Friday, February 04, 2005

Sucks being me

I made a real ass of myself tonight. Like Grade A Jackass from east Texas, on sale. So bad I'm not mad at myself because I'm too much in shock. Am I becoming someone I don't like?

So I hung with my great friend Jon and his buddy G, who is a great guy and one of the most sexually-charged bisexuals I've ever hung around with. G can no more stop himself from turning every other word out of your mouth into a sexually statement than he could stop breathing air. When G got drunk, he got pushy and feely, and he was extremely aggressive. Trying to be as cool as possible without clocking the guy, he pushed my to a wall in an attempt to kiss me and whispered sharply in my ear "This is what those girls you hit on feel like."

Except I don't do that, ever. Never in my life have I treated a woman like that. But I was losing the "cool guy" battle because I wasn't being "relaxed with my sexuality", my efforts to set boundries where ridiculed as homophobic.

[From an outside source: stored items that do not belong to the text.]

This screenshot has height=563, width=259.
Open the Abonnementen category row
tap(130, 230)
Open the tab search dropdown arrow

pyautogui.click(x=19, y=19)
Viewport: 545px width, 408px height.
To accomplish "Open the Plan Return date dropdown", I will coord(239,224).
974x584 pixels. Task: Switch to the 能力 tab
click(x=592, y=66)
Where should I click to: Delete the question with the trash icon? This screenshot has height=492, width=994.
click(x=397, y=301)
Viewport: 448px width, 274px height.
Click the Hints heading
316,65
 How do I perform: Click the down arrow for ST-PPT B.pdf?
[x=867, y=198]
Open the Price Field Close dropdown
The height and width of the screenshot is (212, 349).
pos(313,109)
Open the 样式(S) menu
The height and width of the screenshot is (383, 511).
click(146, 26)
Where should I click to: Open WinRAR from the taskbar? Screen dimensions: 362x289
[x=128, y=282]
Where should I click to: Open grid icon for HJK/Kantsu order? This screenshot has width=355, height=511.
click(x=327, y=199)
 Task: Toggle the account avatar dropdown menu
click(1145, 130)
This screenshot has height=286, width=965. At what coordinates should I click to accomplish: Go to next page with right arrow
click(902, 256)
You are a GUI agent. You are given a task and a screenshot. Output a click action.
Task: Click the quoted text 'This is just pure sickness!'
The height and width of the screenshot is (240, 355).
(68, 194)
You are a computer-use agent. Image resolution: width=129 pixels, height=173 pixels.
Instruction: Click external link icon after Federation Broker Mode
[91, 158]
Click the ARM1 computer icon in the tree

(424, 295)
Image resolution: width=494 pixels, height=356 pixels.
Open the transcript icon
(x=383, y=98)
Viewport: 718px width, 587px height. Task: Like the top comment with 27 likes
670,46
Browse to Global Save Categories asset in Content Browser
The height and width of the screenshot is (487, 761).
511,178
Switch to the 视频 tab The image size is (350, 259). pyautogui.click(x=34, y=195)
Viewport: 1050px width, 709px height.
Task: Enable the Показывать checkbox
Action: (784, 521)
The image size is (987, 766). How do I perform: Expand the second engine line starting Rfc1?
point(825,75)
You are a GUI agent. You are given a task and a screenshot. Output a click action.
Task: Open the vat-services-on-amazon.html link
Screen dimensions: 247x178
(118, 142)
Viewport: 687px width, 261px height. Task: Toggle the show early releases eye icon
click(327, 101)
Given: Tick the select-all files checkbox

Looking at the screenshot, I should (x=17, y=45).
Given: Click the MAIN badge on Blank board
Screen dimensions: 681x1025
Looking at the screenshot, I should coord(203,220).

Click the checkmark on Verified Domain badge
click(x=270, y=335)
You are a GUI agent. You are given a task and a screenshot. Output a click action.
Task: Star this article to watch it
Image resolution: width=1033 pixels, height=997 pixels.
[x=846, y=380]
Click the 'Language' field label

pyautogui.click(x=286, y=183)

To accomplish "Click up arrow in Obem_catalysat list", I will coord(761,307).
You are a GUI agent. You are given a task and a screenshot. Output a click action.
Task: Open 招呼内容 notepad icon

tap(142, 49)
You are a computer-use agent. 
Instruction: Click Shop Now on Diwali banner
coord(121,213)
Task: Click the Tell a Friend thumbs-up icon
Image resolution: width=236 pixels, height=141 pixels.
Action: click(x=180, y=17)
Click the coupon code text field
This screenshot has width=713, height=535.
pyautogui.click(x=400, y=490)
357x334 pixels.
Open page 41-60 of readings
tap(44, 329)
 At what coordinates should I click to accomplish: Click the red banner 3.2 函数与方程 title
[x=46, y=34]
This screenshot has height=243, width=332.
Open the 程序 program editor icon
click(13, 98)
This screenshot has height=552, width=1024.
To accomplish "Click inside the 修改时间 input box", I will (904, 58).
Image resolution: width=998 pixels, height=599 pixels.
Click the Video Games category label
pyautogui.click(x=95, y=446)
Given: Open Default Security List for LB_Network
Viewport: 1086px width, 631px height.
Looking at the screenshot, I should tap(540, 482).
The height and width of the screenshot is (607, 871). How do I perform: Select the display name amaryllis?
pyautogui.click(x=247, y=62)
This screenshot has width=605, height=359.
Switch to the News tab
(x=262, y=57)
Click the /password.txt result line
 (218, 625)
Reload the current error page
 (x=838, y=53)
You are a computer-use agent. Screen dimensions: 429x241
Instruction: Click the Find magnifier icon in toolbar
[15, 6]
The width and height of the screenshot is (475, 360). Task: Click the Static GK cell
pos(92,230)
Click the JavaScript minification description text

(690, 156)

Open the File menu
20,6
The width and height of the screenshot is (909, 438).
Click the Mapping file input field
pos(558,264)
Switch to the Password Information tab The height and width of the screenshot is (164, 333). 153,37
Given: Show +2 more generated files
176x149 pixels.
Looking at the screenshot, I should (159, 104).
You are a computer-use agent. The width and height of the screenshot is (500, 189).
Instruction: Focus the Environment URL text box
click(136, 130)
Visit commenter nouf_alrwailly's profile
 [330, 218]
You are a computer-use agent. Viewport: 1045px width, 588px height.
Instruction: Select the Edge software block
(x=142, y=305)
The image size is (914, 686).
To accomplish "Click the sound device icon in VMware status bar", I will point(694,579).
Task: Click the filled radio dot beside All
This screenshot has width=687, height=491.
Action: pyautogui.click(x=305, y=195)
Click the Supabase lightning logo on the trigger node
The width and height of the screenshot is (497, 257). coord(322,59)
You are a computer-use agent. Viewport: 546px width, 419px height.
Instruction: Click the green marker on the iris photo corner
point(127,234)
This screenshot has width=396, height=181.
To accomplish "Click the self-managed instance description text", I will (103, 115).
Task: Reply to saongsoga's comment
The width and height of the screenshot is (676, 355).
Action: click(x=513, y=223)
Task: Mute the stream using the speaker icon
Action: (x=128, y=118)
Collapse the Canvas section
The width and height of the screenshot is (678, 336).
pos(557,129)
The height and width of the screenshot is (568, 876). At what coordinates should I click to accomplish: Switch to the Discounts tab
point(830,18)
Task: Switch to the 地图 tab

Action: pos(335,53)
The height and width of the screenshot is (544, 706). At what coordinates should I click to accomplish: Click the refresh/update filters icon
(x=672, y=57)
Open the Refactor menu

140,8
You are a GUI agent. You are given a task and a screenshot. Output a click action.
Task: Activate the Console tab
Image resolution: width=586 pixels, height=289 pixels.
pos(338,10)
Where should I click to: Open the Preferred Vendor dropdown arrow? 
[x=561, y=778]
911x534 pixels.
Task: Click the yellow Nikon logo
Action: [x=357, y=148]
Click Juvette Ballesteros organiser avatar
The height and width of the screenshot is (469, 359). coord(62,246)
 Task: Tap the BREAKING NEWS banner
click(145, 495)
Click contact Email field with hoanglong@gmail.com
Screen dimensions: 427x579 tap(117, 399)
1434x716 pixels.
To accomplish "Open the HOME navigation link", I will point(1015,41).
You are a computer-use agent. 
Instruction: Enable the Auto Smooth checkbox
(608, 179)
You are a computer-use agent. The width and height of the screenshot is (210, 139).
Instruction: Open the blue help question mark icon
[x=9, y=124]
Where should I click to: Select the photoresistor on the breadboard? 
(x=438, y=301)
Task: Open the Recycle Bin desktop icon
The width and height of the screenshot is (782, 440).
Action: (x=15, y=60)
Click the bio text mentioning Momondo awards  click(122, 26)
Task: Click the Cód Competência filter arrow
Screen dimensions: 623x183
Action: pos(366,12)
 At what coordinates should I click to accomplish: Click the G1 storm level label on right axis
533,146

And I've been really weird about people touching me since my mother died and Rachel left. But to a guy like G, he doesn't respect those boundries or even a sexuality different than his.

But I knew G was a guy like that when I first met him, so I went on the offensive. I made fun of his sexuality while flirting with him a bit to let him know I was joking. He talked to me with a deep heavy voice, making fun of my straightness, so I shot back with a lisp. Lost that battle instantly. But G was encouraged by the flirting, kept coming at me. I was being a jackass for being homophibic, then I was being a jackass for being friendly, then I was a jackass for being a flirt.

So I turned the screw, turned it hard. I can be pretty vicious when I see an opening. We went to a gay black club, pretty cool crowd, actually. G came at me hard again, and at Jon also. So I started saying the most sexist things to him, messing with his mind, flirting with him then shooting him down to nothing. But G isn't stupid, he came at me with a vengeance, calling me homophobic and even racist (in a black club, no less). Now that I've layed it out for myself I dont' feel so bad, but I definitely looked like an ass tonight. I'll never forget the bartender who thought I was cute until I said too much. Damn, I seem to be on a roll like this. I don't know why I haven't been fired yet.